Large Neural Networks and bias/variance

On week 3, in the video Bias/variance and neural networks, it is said these 2 things:

  • Usually larger neural networks with small/moderate size data usually are low bias machines
  • A large neural network without appropriate regularization tends to be overfit

Could anyone help me understand the reason behind these 2 statements?
thanks! :slight_smile:

Hello @juliandniz

I can only find your first quote in that video but not the second one in its exact wording (perhaps you only quoted the idea?). For the first one, let me quote a bit more:

And it turns out that large neural networks when trained on small term moderate sized datasets are low bias machines. And what I mean by that is, if you make your neural network large enough, you can almost always fit your training set well. So long as your training set is not enormous.

As it explained, it means that if your NN is large enough, you can almost always fit your training set well. Moreover, if it turns out to be only fitting the training set well but not the validation set, then this means it overfits (which is what your second quote is about).

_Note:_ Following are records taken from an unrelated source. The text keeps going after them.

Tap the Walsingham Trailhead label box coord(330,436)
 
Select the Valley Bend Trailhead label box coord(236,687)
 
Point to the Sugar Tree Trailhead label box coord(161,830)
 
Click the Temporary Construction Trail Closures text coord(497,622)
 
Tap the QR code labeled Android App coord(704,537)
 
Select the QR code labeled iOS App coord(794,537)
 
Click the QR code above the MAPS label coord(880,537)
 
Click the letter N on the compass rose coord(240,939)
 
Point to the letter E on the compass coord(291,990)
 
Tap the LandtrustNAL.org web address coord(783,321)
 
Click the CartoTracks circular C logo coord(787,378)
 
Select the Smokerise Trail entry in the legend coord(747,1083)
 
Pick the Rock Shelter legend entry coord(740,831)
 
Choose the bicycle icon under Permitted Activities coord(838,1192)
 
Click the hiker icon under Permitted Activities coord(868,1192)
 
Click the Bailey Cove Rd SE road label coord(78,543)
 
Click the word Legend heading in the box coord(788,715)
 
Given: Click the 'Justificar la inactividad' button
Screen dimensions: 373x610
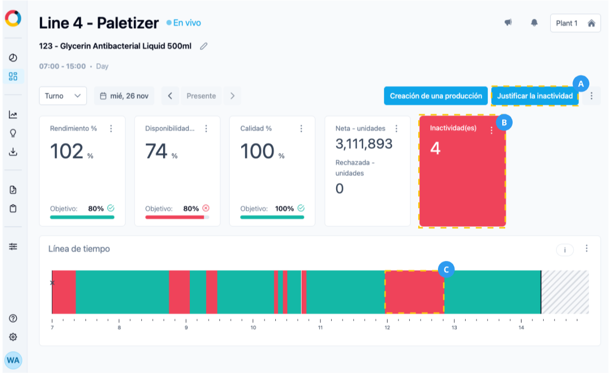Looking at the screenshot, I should click(x=534, y=96).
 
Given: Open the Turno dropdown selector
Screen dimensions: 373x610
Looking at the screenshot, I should click(x=63, y=96).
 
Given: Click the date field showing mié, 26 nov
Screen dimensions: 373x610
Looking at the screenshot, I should click(x=124, y=96).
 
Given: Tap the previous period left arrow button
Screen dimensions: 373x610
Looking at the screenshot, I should click(x=170, y=96).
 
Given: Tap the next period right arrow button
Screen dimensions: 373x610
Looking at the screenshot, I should click(x=232, y=96).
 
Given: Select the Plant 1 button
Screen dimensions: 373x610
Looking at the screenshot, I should click(x=575, y=23).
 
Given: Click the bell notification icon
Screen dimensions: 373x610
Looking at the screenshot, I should click(x=534, y=23).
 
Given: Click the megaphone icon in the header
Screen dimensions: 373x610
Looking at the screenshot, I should click(x=508, y=23).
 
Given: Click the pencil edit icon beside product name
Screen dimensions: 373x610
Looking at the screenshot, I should click(x=204, y=46).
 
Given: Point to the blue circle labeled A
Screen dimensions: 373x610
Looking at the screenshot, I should click(x=580, y=83).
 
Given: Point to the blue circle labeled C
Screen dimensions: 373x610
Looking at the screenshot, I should click(x=446, y=269).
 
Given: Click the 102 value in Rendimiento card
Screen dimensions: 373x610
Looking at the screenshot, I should click(x=67, y=151).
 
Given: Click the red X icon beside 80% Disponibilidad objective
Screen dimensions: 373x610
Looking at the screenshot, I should click(x=206, y=208).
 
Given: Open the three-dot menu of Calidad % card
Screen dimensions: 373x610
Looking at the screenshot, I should click(x=301, y=128).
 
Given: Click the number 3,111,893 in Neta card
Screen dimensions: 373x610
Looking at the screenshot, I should click(x=364, y=144).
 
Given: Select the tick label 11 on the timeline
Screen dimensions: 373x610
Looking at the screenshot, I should click(x=320, y=328).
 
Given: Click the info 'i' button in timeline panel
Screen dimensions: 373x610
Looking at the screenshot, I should click(x=565, y=250).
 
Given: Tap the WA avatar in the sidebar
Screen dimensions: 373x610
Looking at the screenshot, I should click(x=13, y=360).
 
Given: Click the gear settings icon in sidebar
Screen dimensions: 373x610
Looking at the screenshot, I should click(x=13, y=337).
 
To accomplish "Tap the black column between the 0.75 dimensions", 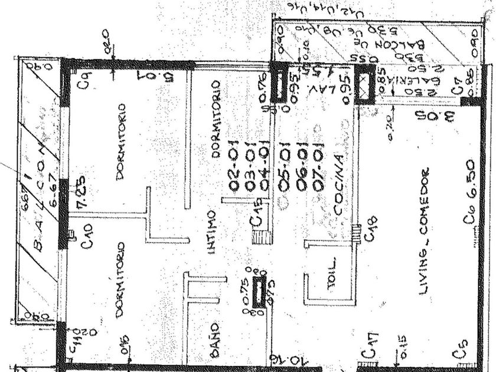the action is point(258,291).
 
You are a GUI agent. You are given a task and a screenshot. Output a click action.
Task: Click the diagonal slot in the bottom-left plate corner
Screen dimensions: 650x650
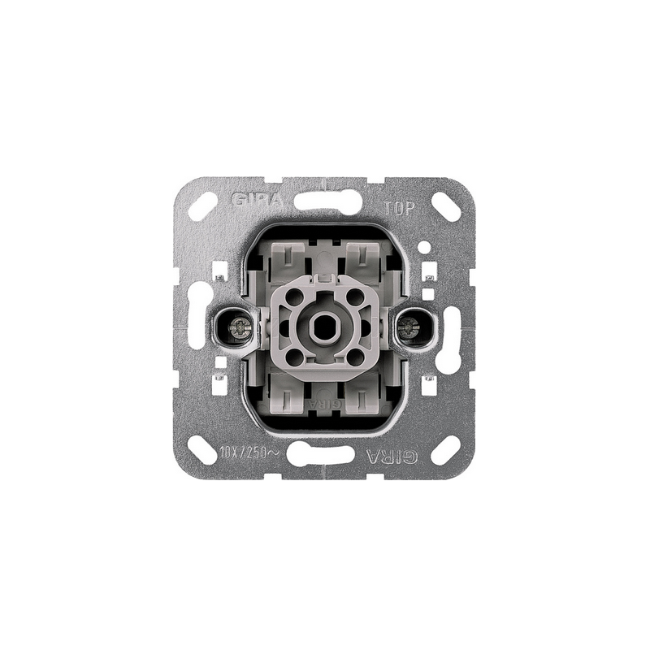pos(202,449)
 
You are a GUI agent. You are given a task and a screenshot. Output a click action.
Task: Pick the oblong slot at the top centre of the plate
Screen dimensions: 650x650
pos(324,200)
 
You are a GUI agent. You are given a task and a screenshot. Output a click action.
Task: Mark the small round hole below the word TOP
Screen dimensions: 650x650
pos(425,245)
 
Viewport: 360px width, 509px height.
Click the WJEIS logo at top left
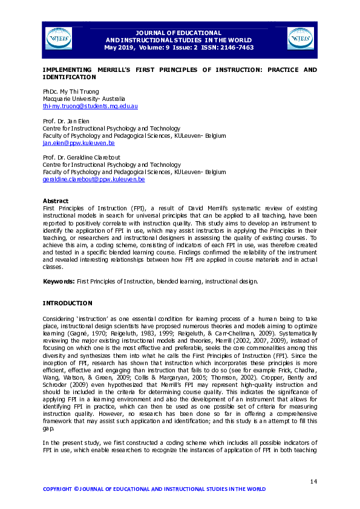(58, 38)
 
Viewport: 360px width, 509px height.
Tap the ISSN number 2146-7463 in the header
(237, 47)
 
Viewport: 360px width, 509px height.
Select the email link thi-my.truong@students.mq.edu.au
(90, 106)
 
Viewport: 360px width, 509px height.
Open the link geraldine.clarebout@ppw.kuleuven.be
(93, 180)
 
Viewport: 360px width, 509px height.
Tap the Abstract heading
(55, 200)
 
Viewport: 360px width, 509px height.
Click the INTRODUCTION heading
(67, 302)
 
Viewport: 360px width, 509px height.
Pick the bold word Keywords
(58, 281)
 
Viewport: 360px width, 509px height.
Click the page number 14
(313, 481)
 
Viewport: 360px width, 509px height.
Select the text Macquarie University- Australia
(83, 98)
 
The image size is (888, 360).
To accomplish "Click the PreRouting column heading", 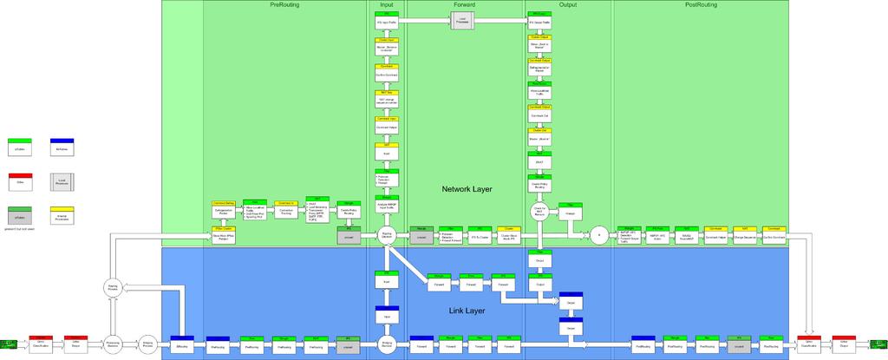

Starting from 2:23, the lecture suggested a way that will iterate between reducing bias and reducing variance. We enlarge the NN to reduce bias (which might or might not increase variance), and in case it increases variance, then we add data to counter that. However, if we cannot add more data, then regularization is our way out.

Therefore, after we enlarge the NN to reduce bias and fit well on the training set, in case the validation set performs poorly, we do not have new data to add AND we do not properly regularize, then it stays at high variance (overfit).

Anything unclear?

Cheers,
Raymond